**JOB**
Copy the listing below line for line, with no changes, and leave out the pictures.

**MATERIAL PROVIDED**

============

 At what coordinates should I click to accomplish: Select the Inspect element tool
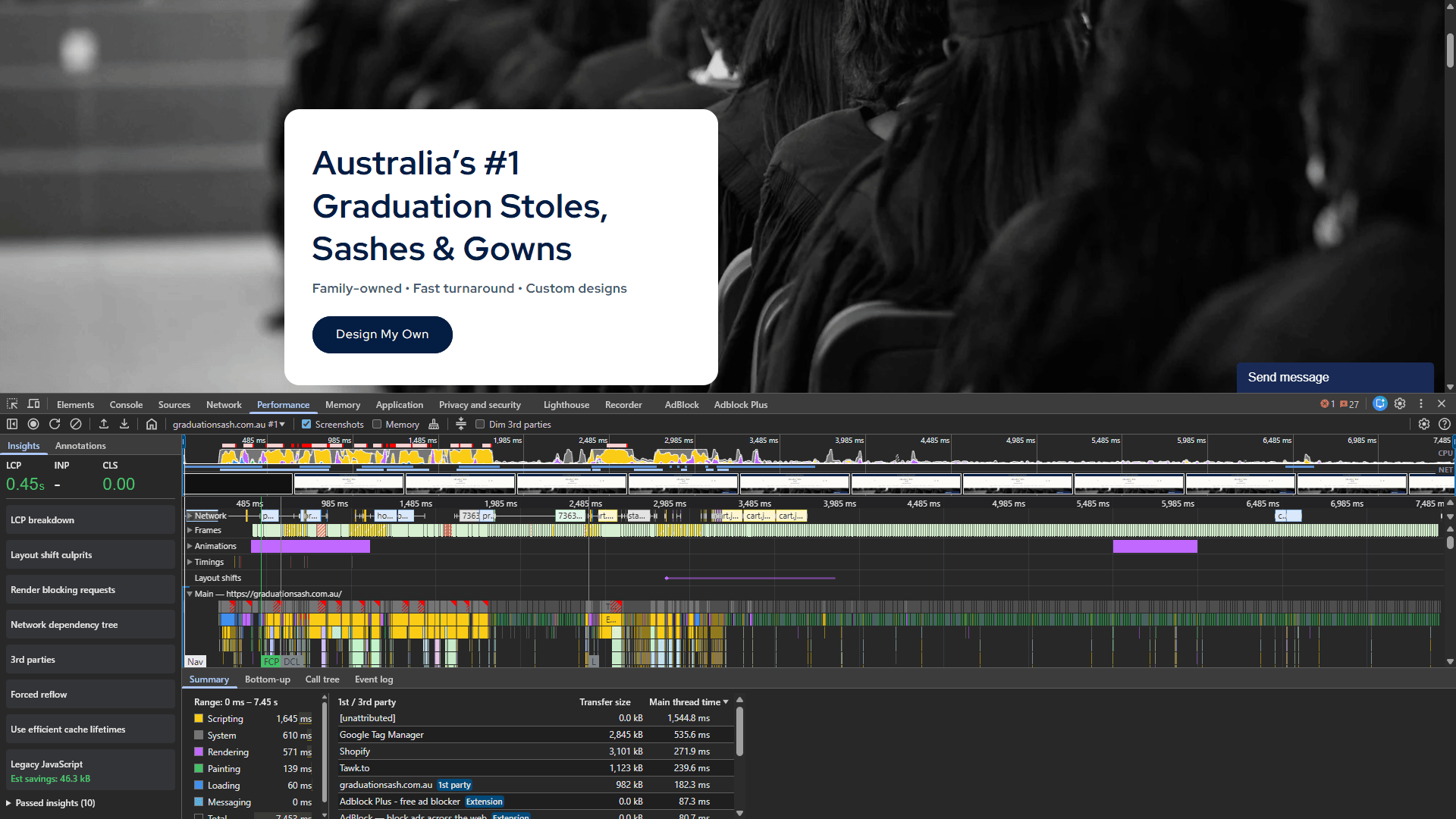[11, 403]
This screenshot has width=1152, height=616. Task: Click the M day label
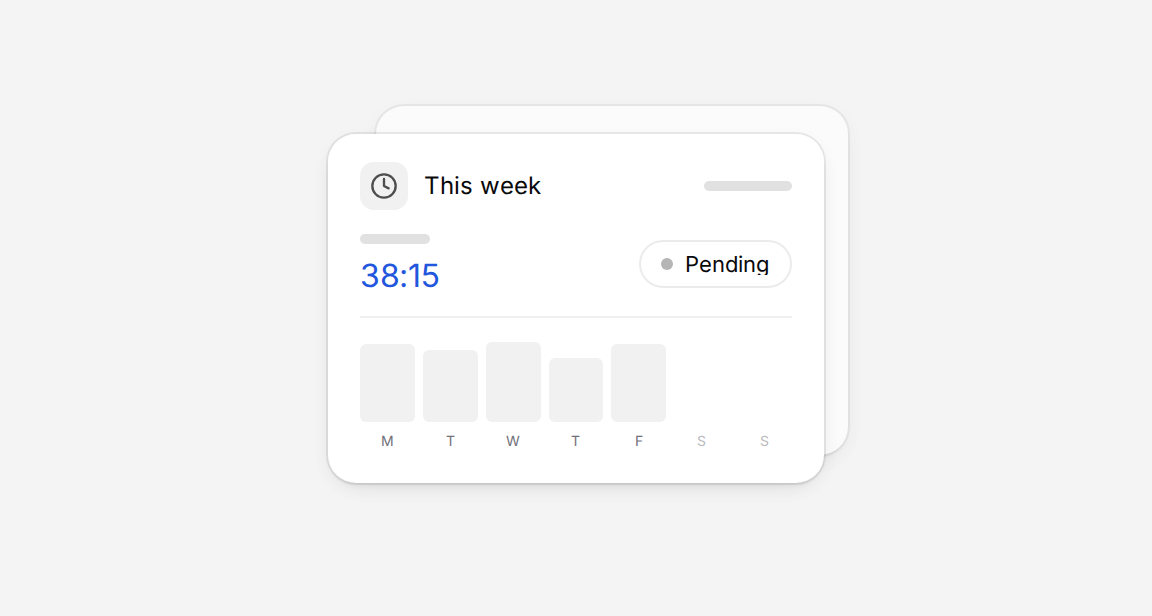tap(387, 441)
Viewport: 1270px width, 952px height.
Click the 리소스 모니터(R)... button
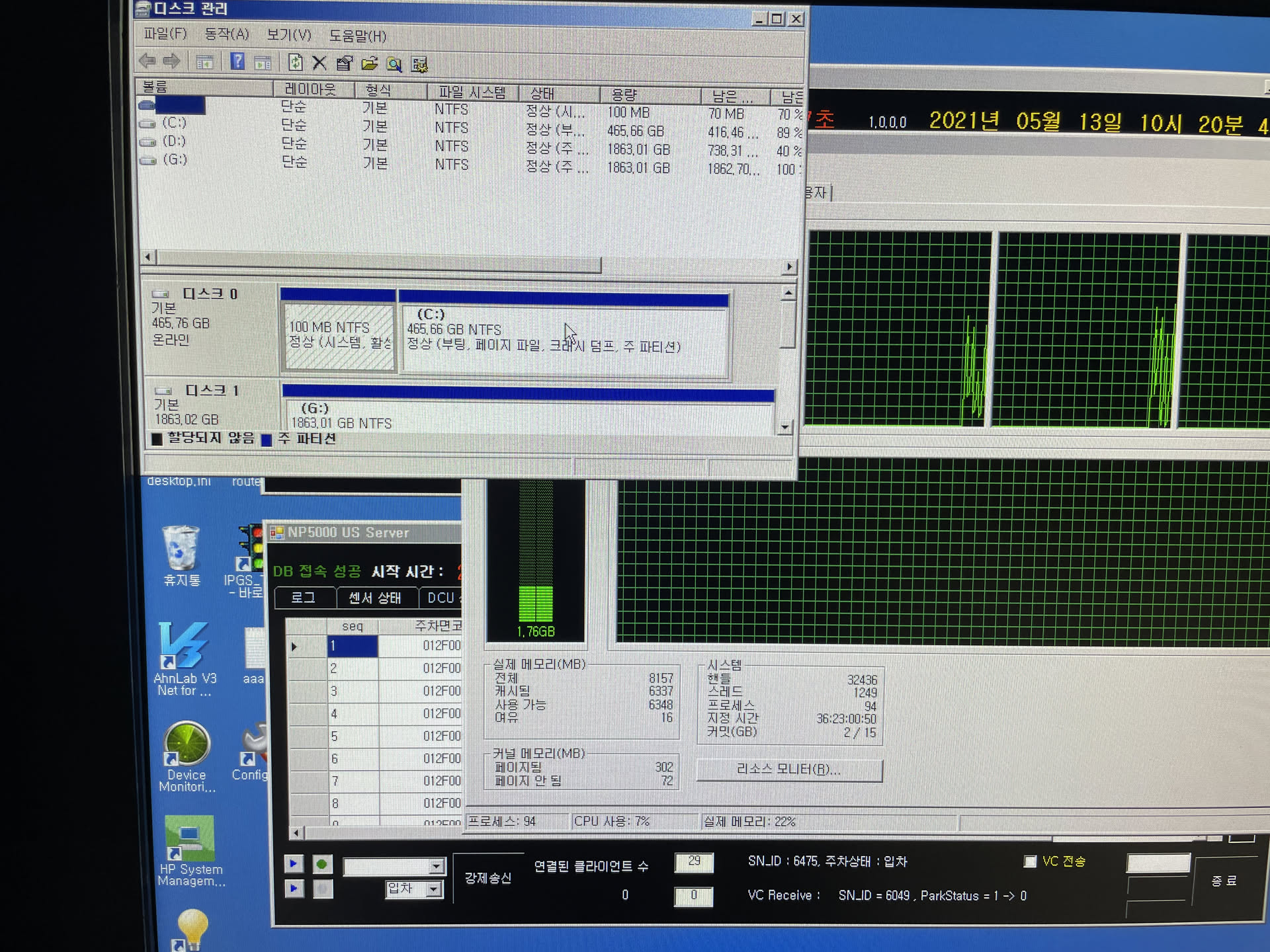click(788, 770)
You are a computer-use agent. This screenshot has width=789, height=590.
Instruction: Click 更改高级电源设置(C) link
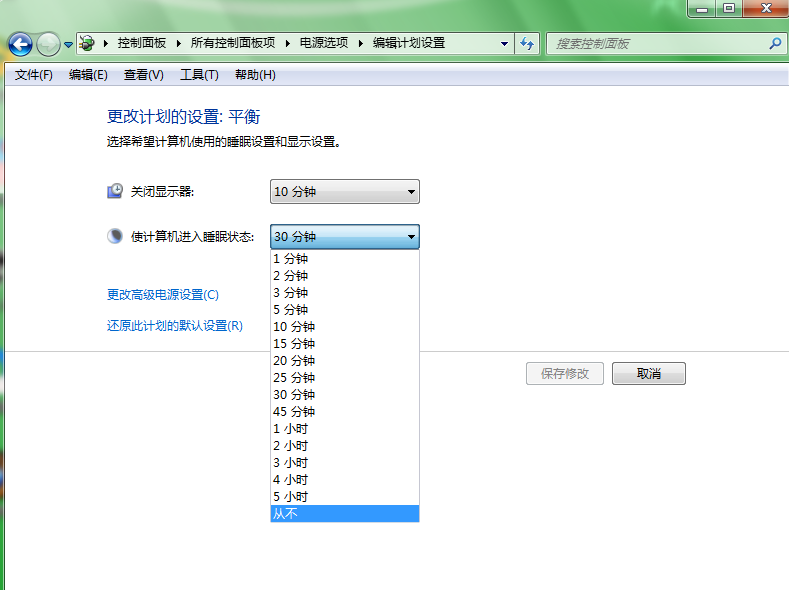point(162,295)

============

**EXERCISE RESPONSE**
 At what coordinates should I click to accomplish: Select the Inspect element tool
[11, 403]
This screenshot has width=1152, height=616. Task: Click the M day label
tap(387, 441)
Viewport: 1270px width, 952px height.
Click the 리소스 모니터(R)... button
click(788, 770)
You are a computer-use agent. This screenshot has width=789, height=590.
Instruction: Click 更改高级电源设置(C) link
point(162,295)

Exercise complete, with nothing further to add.